Segment Start: Document section

Monday, August 10, 2009

Stumbling Blocks

August has proven to be a problem already. I feel like this hummingbird, beating my wings and flitting from feeder to feeder slurping down sugar water in humongous quantities. Well, actually, I drink Diet Coke. And not as much as these little birds. I'm going through 98 oz. of nectar every other day.

Dearest husband took on the responsibility of coaching Diva's soccer team. My problem is that when he coaches, I get dragged into it more than I like. Baseball took up so much of my time last season that I looked forward to soccer season because we aren't as participitory, at least I'm not. We both get to sit on the sidelines and cheer our daughter on together. But such is life, we'll get through it. However, things have changed thanks to a mishap with a gardening tool.

Dearest husband dropped a tool with spikes on his foot. It broke his foot and he will be out of action per se for six weeks. So who has been drafted to be special executive assistant soccer coach? Yeah, you guessed it. Yesterday I went to a coaches' clinic. Oh boy, I showed why I am a writer and not a professional athlete. I have the coordination of an inebriated three legged dog. Sigh.... I've coached soccer before on a lower level but not much was required of me. This time, however I have to try and teach these girls trick and drills without falling on my face.

We have one month before school starts and I can't tell you how much I am looking forward to it. But I also know it means a whole new wave of activity. Finding time to write is going to be harder and yet more essential than ever. Amid the fiascos that have occurred over the last couple of weeks, I've been pretty steady on the writing front. I've managed to crank out 8K words in the last week. Cheaper than therapy and less calories than margaritas I guess.

Segment End: Document section

Questions:
(1) According to the blog post, how long will the husband be out of action after breaking his foot?
(2) Translate this sentence from the blog post into Spanish: "Yesterday I went to a coaches' clinic."

Segment Start: Entries shown

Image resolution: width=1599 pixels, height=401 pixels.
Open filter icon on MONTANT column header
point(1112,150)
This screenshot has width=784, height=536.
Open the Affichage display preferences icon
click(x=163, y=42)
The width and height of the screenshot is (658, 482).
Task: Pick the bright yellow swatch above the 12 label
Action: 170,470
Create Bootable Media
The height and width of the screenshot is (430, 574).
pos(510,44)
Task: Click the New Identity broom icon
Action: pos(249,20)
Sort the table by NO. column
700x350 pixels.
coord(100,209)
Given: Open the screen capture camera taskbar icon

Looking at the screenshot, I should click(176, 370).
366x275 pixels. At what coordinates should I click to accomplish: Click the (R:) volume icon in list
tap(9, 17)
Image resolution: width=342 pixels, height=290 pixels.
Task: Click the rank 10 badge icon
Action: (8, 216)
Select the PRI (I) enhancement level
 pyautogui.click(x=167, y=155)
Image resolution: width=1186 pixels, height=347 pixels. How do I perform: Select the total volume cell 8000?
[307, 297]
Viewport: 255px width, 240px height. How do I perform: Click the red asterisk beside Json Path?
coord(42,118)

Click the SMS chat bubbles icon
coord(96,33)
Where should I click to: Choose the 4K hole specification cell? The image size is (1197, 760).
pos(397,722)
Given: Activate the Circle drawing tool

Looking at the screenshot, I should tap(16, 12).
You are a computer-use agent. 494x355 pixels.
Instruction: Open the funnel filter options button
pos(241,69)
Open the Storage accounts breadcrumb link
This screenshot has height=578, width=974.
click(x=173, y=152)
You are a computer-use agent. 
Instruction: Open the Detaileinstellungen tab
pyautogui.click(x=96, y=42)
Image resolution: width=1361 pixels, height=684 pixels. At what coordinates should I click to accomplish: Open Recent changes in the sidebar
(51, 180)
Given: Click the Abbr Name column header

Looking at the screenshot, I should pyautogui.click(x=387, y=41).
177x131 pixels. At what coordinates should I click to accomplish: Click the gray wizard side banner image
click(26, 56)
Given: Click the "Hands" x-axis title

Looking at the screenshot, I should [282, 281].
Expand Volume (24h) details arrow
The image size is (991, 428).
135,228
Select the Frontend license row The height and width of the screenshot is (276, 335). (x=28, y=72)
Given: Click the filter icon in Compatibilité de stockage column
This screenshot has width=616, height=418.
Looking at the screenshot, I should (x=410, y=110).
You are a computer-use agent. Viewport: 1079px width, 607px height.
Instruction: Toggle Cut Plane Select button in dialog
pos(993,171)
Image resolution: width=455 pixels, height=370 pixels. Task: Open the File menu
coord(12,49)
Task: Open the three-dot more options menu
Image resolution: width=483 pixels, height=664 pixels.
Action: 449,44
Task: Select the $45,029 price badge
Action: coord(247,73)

Segment End: Entries shown

Task results:
(1) Six weeks.

(2) Ayer fui a una clínica para entrenadores.